Mais les renseignements égyptiens démantèlent le réseau et condamnent lourdement les agents impliqués (mort ou prison). Les échos du scandale se font sentir sur la longue durée, fragilisant Ben Gourion qui voulait encore rouvrir le dossier contre l’avis de son parti et finit par démissionner en 1963.
Jusqu’en 1977, le parti dominant est le Mapaï, le Parti ouvrier d’Eretz Israël, parti socialiste de centre gauche, avec pour figure dominante David Ben Gourion. Les autres grands partis sont : le Mapam, ou Parti ouvrier unifié incarnant la gauche sioniste radicale hostile à l’alignement sur le bloc occidental ; le Herout (la Liberté), parti de droite nationaliste, héritier de Jabotinsky et de l’Irgoun, ancêtre du Likoud ; et les partis religieux, comme l’Agoudat Israël (Union d’Israël) ultra-orthodoxe et non-sioniste (ayant désapprouvé la création de l’État hébreu) ou le Mizrahi, quant à lui sioniste.
Les limites (religieuses et nationalistes) de la démocratie
Israël n’a pas voté une Constitution originelle : les partis religieux s’y opposaient en 1949, considérant que les juifs n’ont qu’une seule loi suprême, la Torah.
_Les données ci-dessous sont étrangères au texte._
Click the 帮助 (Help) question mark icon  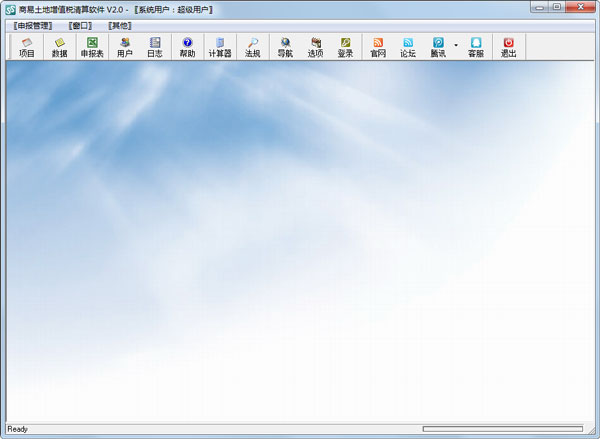coord(187,47)
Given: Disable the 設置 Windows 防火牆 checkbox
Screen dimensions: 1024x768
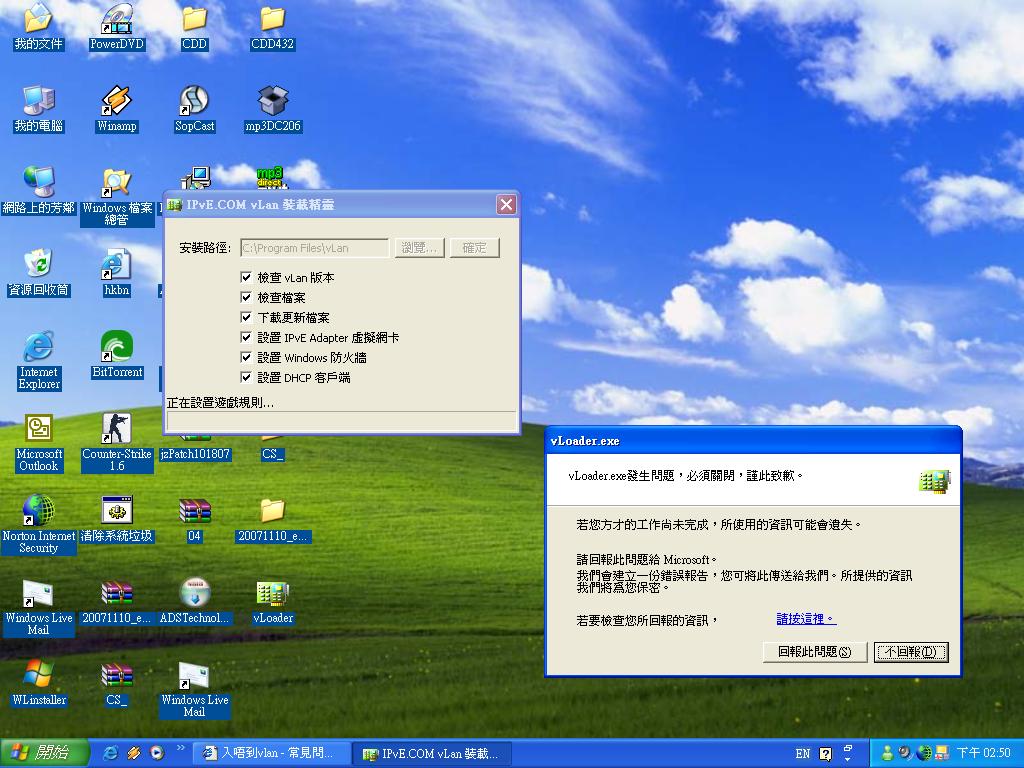Looking at the screenshot, I should click(x=246, y=357).
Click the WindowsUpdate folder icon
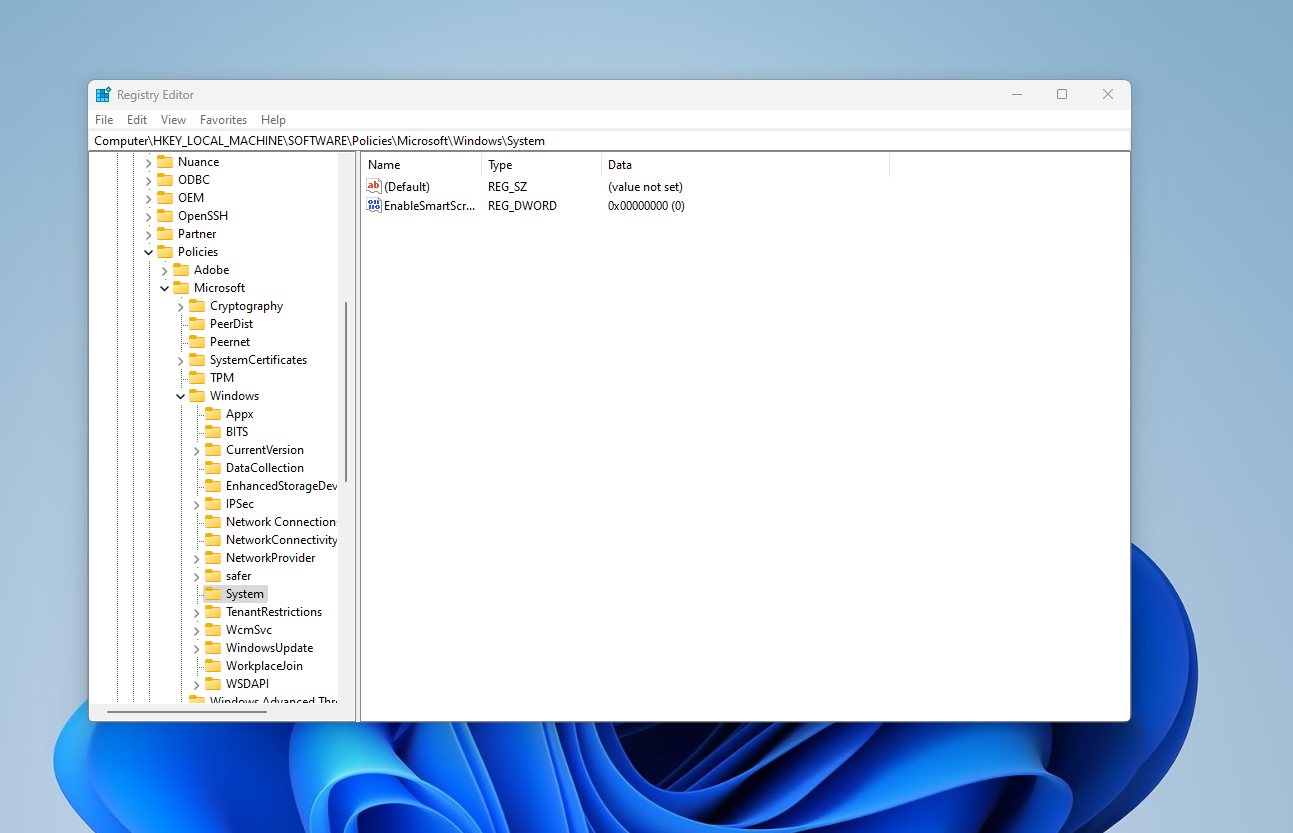 pos(213,648)
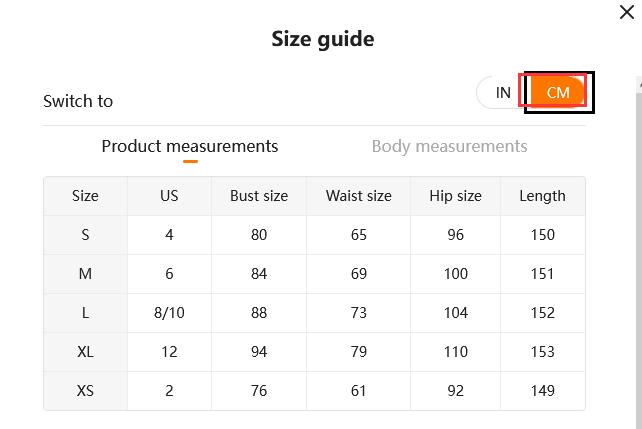Click the Hip size column header

(x=455, y=196)
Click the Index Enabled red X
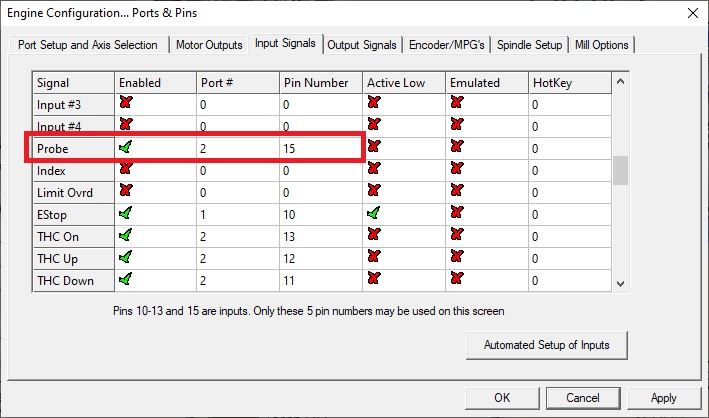Screen dimensions: 709x418 (x=125, y=170)
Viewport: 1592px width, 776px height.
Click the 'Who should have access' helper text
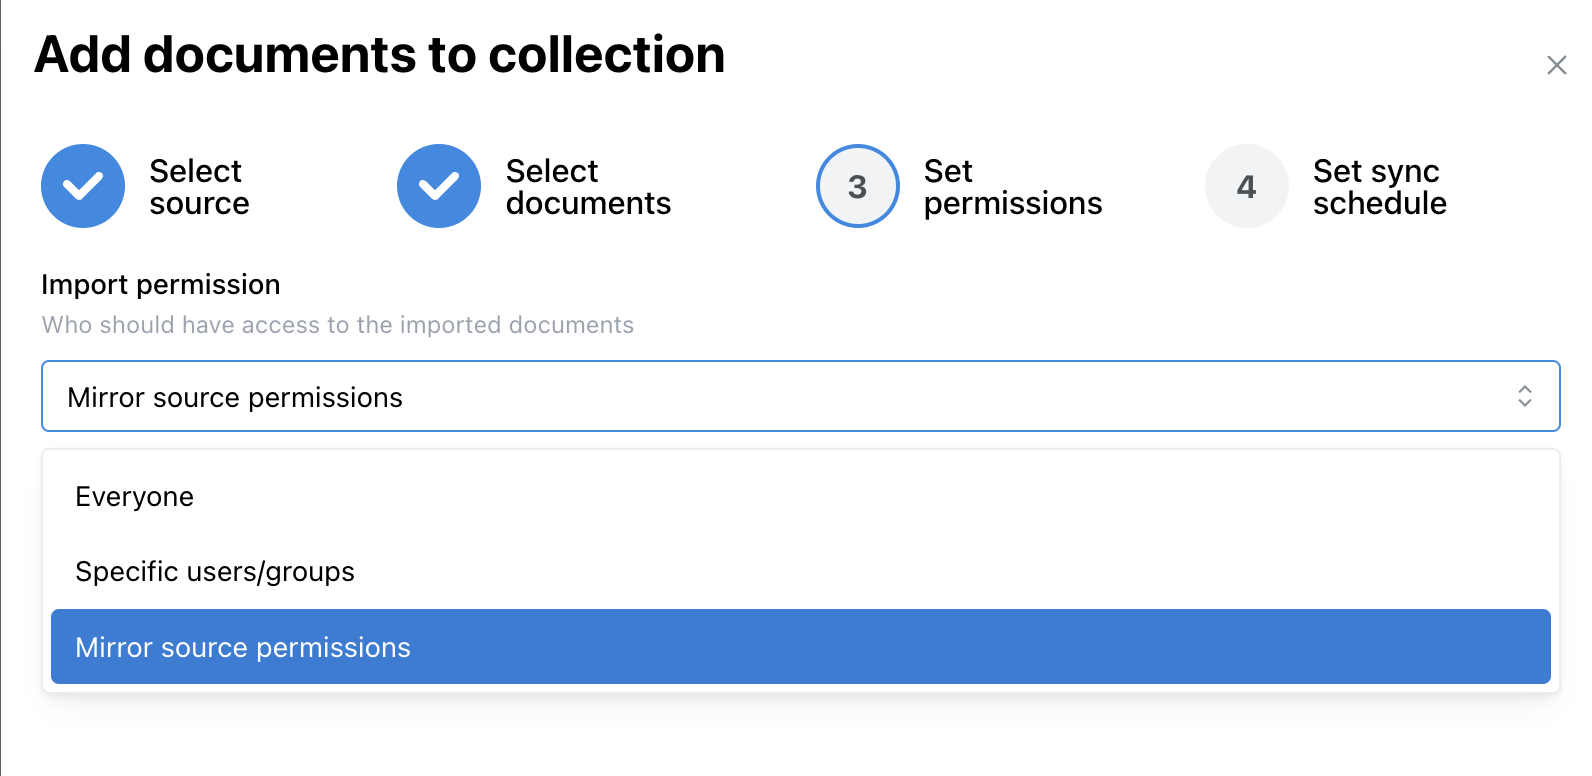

Le compromis de Ben Gourion a été de proposer de la « rédiger » par des lois fondamentales au fur et à mesure. Aux références constitutionnelles premières que sont la proclamation de 1948 et la loi du retour de 1950, onze lois fondamentales seront votées de 1958 à 1992 pour préciser le fonctionnement des pouvoirs publics.
Les tensions avec les partis religieux demeurent pour autant sur des sujets comme l’observance du shabbat le samedi, le service militaire féminin ou l’éducation. Pour cette dernière, coexistent donc trois systèmes : laïc et public, religieux subventionné par l’État, ultra-orthodoxe privé et autonome.
Par ailleurs, depuis sa naissance (article 11 de la proclamation de 1948), Israël accorde l’égalité des droits à tous ses citoyens, sans distinction de race ou de religion. Mais les cartes d’identité portent cependant mention sur la base de l’ethnie : juif, arabe, druze, bédouin, tcherkesse ou circassien.
Les Arabes d’Israël (300 000 en 1967) ont le droit de vote et peuvent fonder des partis. Ils sont cependant considérés comme une menace pour la sécurité de l’État et placés sous administration militaire jusqu’en 1966, avec absence de liberté de circulation et restrictions d’accès à l’université. Ils sont dispensés de service militaire pour leur éviter de combattre d’autres Arabes (ou Palestiniens), au contraire des Druzes.